* **Exercise data**:

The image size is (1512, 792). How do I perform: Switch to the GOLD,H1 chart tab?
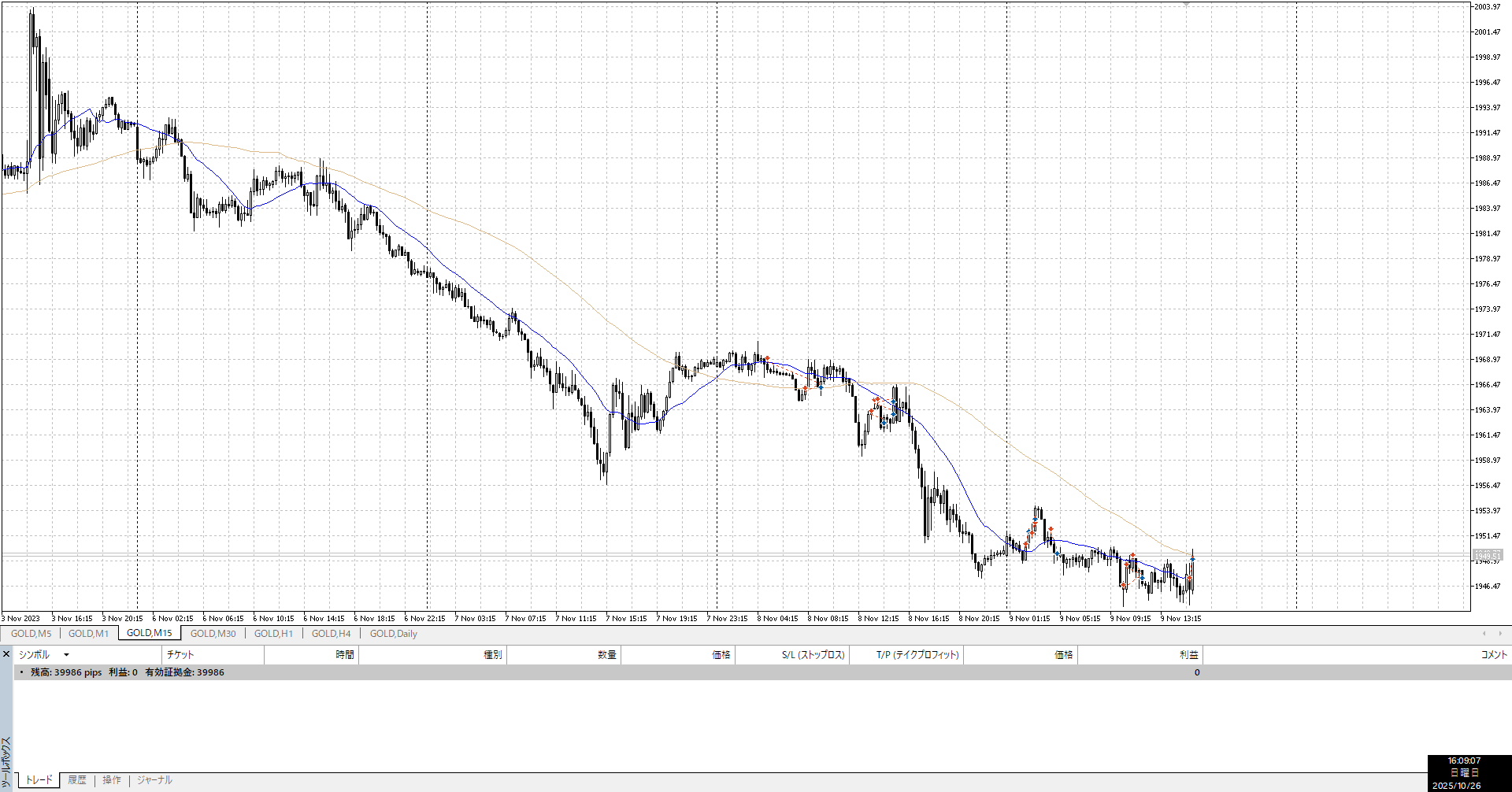pos(273,634)
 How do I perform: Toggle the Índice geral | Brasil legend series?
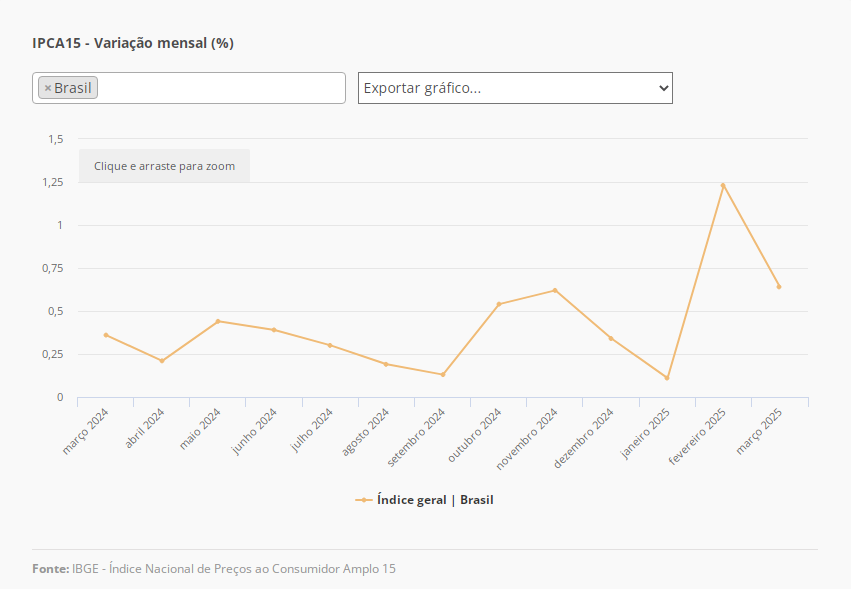pos(435,500)
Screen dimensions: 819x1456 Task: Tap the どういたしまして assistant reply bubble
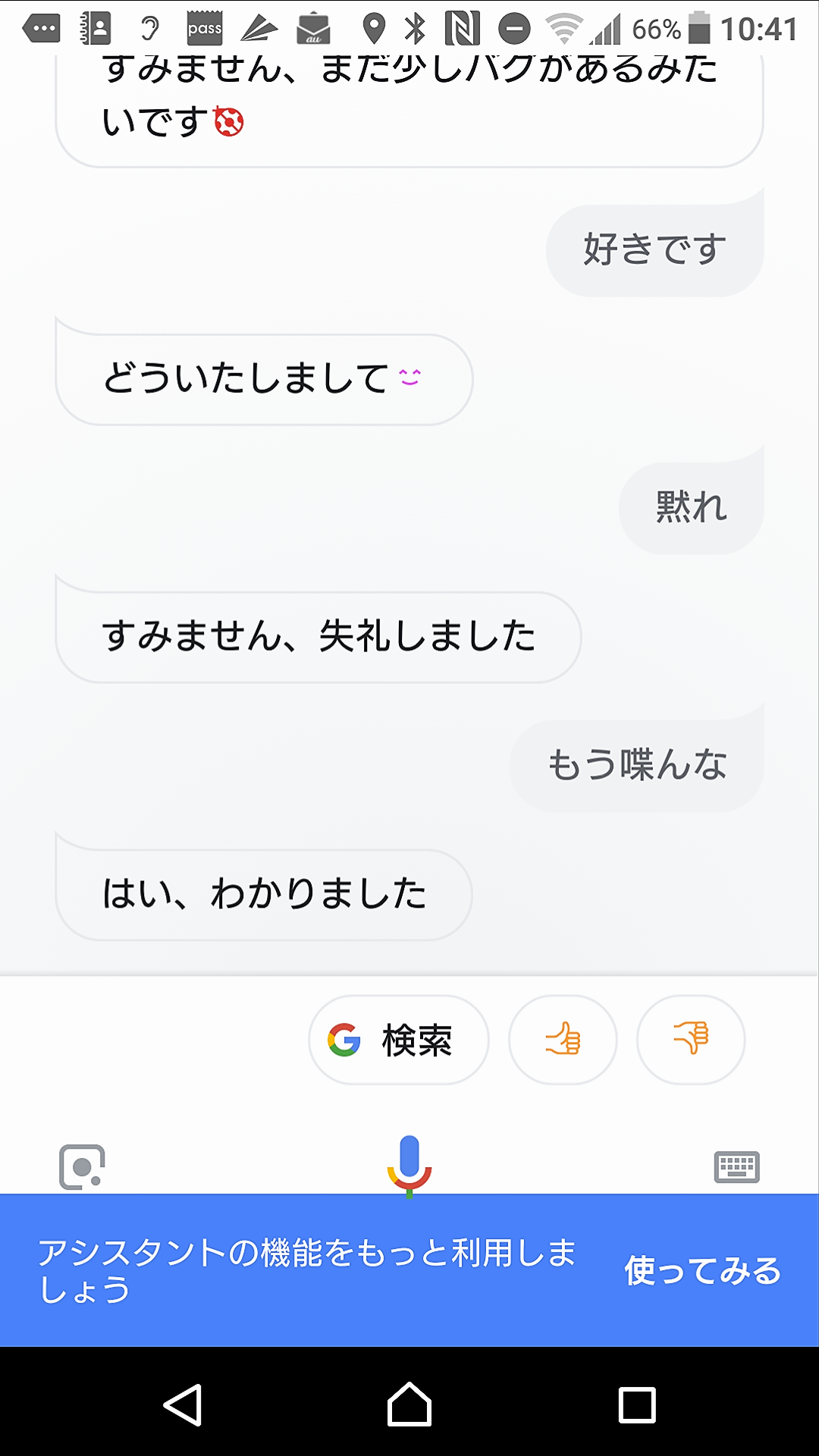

* **The problem**: Give back the entries above exactly as they stand. Leave the images out.

* **Solution**:
The image size is (1512, 792). How do I perform: Switch to the GOLD,H1 chart tab?
pos(273,634)
 How do I perform: Toggle the Índice geral | Brasil legend series?
pos(435,500)
Screen dimensions: 819x1456 Task: Tap the どういたしまして assistant reply bubble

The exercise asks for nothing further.